EXERCISE DESCRIPTION: Reproduce the rows verbatim from the line containing "Click TALKTALK's Fastest serve bar" through the end of the records, including both ends. Omit the pictures from your output.

[Records from a data source]
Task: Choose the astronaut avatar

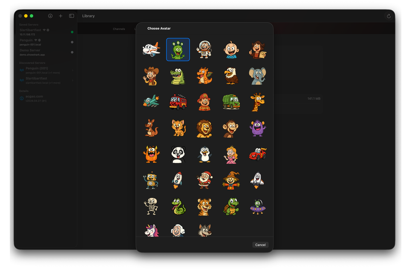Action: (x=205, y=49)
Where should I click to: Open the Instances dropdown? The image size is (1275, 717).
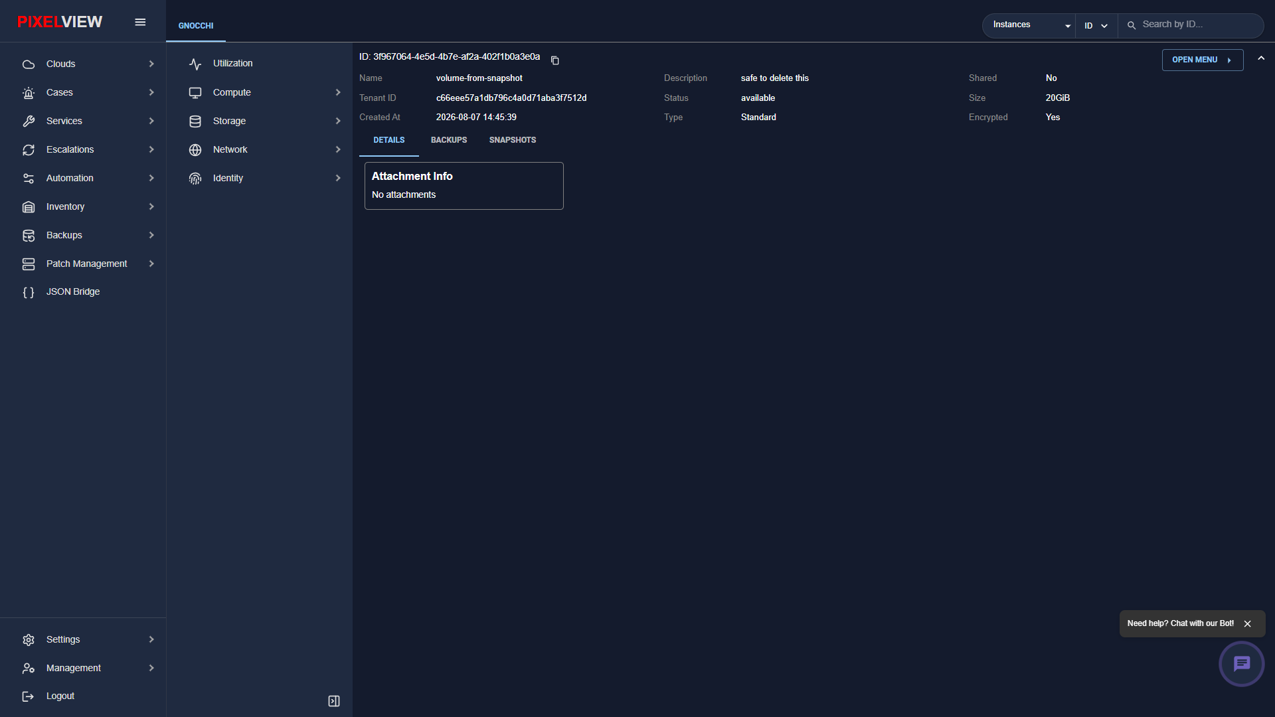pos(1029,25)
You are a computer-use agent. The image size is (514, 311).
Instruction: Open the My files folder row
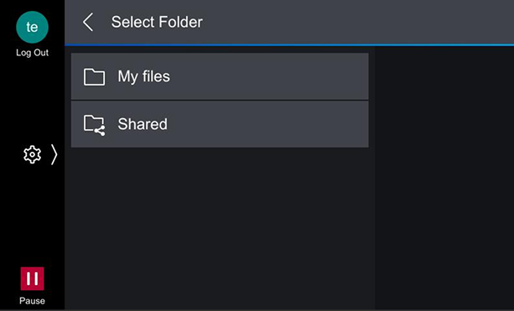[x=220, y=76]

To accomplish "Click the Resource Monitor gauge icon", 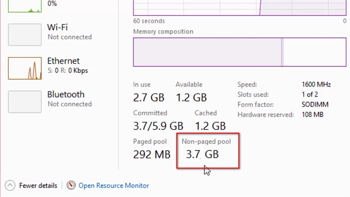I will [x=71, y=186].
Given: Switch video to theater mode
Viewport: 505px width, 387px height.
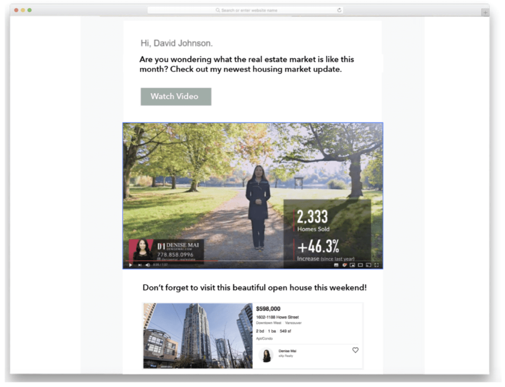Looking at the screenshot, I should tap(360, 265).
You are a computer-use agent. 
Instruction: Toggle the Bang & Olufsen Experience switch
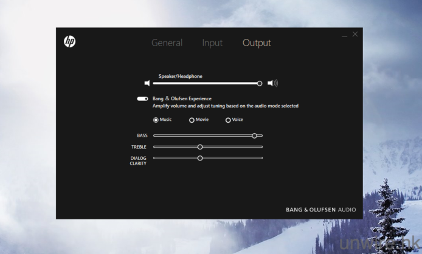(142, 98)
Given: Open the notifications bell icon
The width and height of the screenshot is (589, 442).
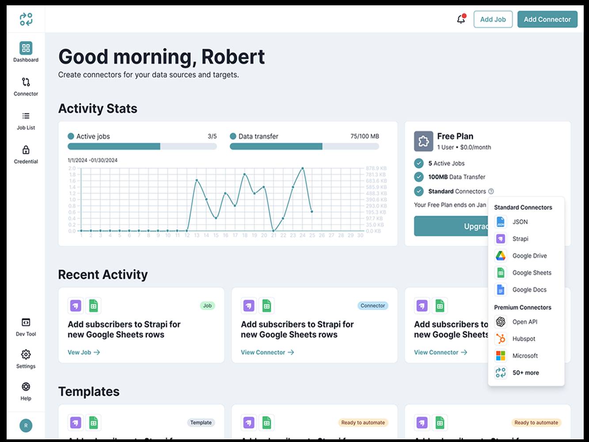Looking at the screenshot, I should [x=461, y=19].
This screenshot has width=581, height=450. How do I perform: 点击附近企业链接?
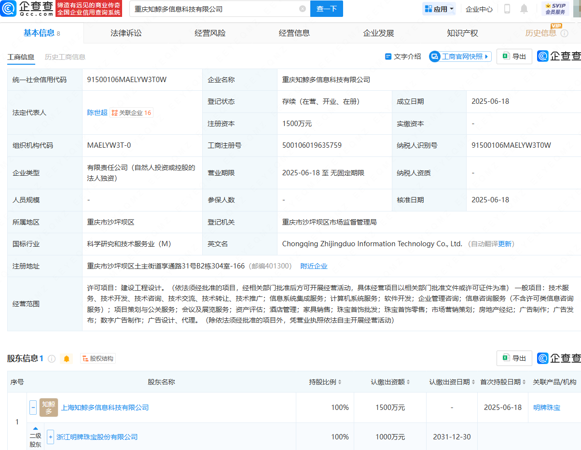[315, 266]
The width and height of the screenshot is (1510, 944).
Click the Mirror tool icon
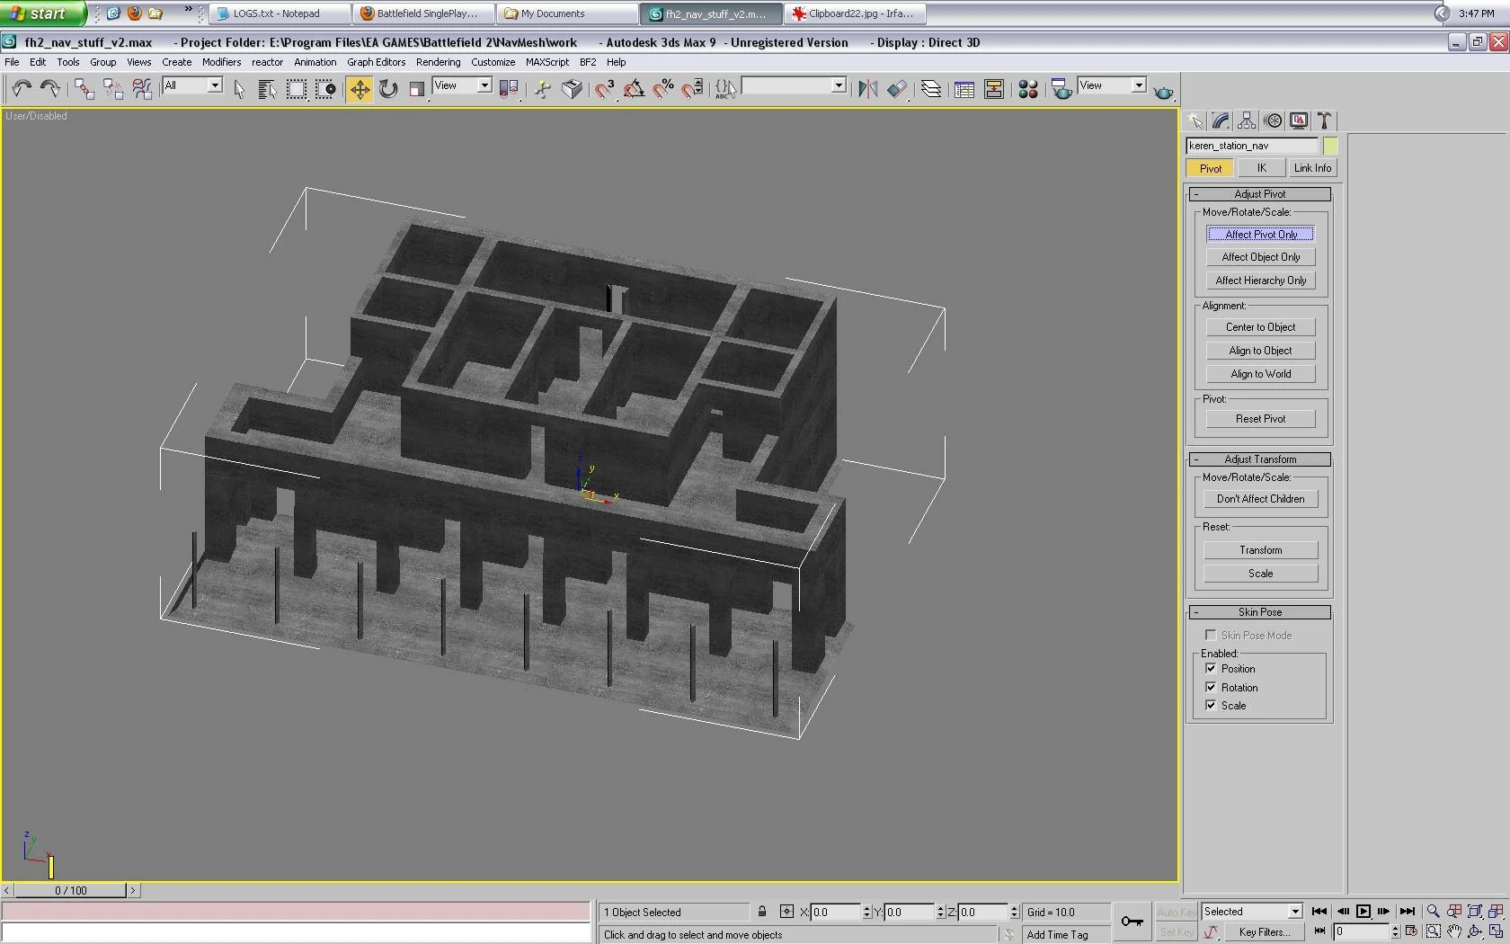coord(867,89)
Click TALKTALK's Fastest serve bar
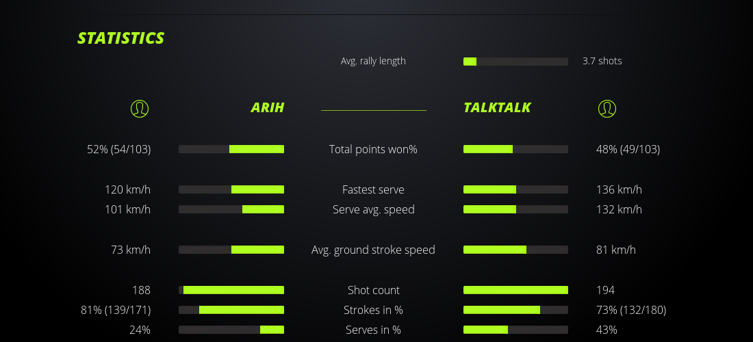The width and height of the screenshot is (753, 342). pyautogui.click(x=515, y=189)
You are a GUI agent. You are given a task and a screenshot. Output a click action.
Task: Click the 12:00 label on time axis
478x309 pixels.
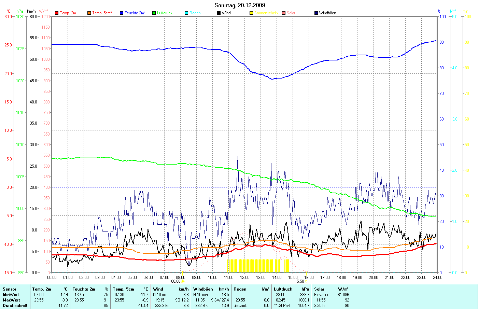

IN RESPONSE:
Click TALKTALK's Fastest serve bar
The width and height of the screenshot is (753, 342). pyautogui.click(x=515, y=189)
You are a GUI agent. You are given a task and a screenshot. Output a click action.
Task: Click the 12:00 label on time axis
478x309 pixels.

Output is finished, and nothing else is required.